Winner, Joe Martin Foundation Lifetime Achievement Award for 2003

May 19, 1931—October 15, 2004

Prolific engine designer, builder and technical writer

Rudy Kouhoupt designed many engines over the years. He also shared his designs with the model engineering community in the form of published articles, plans, books and videos.

Rudy Kouhoupt is well known to the readers of model engineering magazines. Over the years he published many articles on how to build the wide variety of engines he designed. Rudy's talent was not only in his ability to design, but in his ability to pass on his knowledge to others. His models are all expertly crafted, but his greatest contribution to modeling is the vast collection of articles, books, plans and videos he produced that allow others to build what he has designed. Though best known for his work in model engineering, Rudy's education and early work experience was actually in the field of chemistry. The Internet Craftsmanship Museum would like to honor Rudy as one who has made great contributions toward sharing what he has learned in a lifetime as a metalworking craftsman.

Videos

• To see video of several different types of Rudy's steam engines in action CLICK HERE. You can also view the video on YouTube.com at http://www.youtube.com/watch?v=VoUePCWNxYM .

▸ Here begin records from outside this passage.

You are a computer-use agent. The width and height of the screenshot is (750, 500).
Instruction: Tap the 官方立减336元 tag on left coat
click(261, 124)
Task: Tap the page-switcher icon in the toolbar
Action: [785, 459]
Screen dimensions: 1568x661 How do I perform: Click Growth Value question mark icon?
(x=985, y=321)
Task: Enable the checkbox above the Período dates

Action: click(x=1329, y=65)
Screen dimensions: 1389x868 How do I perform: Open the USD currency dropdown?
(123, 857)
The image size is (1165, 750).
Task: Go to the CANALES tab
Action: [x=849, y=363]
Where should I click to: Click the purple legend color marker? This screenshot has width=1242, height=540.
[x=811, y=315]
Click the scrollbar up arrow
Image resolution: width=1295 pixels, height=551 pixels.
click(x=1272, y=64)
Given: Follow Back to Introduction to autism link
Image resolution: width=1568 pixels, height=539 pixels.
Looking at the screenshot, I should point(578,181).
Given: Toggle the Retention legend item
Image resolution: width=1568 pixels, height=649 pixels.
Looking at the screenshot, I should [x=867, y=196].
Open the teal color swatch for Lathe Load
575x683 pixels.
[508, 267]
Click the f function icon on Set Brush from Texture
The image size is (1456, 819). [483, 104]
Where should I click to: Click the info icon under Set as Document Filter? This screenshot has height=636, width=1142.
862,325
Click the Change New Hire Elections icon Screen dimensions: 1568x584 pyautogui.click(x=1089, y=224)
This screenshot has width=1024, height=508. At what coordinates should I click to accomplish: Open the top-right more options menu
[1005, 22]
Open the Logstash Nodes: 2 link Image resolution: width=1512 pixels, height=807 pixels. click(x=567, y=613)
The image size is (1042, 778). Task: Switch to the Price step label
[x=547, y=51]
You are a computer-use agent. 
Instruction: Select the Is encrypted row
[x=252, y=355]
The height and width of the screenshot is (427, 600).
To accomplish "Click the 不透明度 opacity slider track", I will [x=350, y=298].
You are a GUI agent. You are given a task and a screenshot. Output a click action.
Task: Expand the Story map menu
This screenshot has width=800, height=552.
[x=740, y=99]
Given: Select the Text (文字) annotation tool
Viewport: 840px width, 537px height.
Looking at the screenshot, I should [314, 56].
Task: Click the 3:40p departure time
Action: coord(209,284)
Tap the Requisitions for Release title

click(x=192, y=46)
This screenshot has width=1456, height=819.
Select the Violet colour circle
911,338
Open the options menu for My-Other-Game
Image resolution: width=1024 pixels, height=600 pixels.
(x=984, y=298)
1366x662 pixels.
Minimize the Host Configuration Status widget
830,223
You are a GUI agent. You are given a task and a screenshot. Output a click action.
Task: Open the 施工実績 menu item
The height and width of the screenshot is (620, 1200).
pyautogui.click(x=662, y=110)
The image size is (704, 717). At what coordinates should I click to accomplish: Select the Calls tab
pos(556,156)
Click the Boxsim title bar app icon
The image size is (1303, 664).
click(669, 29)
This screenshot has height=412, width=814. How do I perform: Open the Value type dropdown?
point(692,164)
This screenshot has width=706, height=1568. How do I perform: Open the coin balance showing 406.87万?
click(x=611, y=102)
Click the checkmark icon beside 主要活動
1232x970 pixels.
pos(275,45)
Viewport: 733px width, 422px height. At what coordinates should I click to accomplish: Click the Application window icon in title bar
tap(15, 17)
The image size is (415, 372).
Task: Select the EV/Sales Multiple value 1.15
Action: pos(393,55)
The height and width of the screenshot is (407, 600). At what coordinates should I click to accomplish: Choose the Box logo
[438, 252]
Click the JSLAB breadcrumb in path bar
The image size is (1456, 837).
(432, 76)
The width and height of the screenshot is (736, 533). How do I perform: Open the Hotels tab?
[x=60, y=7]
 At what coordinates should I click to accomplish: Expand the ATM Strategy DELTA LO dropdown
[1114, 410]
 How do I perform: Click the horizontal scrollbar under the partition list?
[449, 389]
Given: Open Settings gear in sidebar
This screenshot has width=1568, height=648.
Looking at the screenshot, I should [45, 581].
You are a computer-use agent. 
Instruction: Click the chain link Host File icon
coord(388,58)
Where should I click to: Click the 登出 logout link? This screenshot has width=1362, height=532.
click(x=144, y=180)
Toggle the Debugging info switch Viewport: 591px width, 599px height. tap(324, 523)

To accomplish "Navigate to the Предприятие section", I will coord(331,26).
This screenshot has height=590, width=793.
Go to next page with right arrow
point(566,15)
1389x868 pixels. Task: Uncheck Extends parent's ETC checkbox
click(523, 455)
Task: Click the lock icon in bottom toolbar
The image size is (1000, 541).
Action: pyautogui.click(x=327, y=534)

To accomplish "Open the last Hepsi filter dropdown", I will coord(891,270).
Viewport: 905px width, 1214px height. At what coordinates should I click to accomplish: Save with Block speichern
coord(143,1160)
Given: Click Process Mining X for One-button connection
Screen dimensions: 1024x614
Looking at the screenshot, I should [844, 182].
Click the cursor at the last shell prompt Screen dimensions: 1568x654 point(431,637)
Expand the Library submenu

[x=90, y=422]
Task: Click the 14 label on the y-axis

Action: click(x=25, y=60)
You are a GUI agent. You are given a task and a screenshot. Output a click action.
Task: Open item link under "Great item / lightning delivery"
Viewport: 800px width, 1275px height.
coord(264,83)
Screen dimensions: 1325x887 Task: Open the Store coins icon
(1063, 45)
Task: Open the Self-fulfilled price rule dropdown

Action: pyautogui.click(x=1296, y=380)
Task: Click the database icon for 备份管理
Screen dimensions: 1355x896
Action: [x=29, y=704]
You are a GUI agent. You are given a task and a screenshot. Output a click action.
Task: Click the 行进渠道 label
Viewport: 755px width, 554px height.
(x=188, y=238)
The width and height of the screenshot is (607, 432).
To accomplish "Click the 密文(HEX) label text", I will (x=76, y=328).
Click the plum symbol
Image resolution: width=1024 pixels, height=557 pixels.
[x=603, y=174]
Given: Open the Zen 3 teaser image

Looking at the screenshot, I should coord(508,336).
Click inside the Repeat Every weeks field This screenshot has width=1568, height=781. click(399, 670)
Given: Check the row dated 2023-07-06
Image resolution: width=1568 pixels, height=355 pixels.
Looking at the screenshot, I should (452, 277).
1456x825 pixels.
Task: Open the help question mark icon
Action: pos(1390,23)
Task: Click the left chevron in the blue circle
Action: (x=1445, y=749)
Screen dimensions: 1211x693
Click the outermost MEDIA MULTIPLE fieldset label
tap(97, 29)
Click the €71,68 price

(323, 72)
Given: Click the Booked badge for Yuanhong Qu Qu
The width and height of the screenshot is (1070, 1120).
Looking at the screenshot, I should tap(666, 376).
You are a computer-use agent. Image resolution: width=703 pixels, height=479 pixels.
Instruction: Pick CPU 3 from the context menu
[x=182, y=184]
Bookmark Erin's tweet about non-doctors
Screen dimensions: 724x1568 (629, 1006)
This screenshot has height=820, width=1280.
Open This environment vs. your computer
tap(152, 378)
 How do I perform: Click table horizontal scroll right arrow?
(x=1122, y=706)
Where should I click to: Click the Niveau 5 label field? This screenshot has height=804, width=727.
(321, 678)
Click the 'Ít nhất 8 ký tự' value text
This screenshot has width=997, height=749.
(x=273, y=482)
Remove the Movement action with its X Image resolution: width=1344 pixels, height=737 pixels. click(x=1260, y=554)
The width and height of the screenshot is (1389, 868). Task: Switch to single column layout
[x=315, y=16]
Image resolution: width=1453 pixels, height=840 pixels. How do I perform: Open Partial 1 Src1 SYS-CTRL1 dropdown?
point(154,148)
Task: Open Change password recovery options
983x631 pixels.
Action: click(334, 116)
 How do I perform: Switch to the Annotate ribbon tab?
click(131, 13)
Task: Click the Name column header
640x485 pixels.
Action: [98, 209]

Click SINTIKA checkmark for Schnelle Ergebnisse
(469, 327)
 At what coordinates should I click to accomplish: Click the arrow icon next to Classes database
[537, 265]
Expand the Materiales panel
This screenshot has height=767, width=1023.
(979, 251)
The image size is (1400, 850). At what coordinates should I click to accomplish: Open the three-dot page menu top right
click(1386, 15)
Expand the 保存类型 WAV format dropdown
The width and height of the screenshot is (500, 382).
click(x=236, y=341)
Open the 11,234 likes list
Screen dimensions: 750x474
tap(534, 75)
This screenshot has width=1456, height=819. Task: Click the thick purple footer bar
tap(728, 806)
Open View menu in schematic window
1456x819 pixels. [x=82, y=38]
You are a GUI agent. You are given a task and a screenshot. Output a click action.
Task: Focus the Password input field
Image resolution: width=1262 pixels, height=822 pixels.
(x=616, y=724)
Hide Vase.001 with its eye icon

• In late 2010 we added more engines to this display and put together another short video. CLICK HERE to view it (9 MB) or see it on YouTube at http://www.youtube.com/watch?v=blRkSD7d-e4 .

Here are some of the 14 air powered steam engines on display in the Craftsmanship Museum in Carlsbad, CA. An air manifold with individual lines to each engine allows any or all of them to be run for viewers to the museum. (Click on photo to view a larger image.)

About Rudy Kouhoupt

Steam locomotives were a fascinating and everyday reality of life in Rudy Kouhoupt's youthful pre-diesel days. Their exposed rods, valve motions, pumps and other working parts all appealed to his natural instincts and nourished his interest in understanding mechanical devices.

Rudy began making models for his toy train set at an early age. From making wooden models of buildings and car bodies, he soon progressed to making castings of wheels and truck frames for the freight and passenger cars. The need for him to have a lathe to machine the wheels and axles became obvious.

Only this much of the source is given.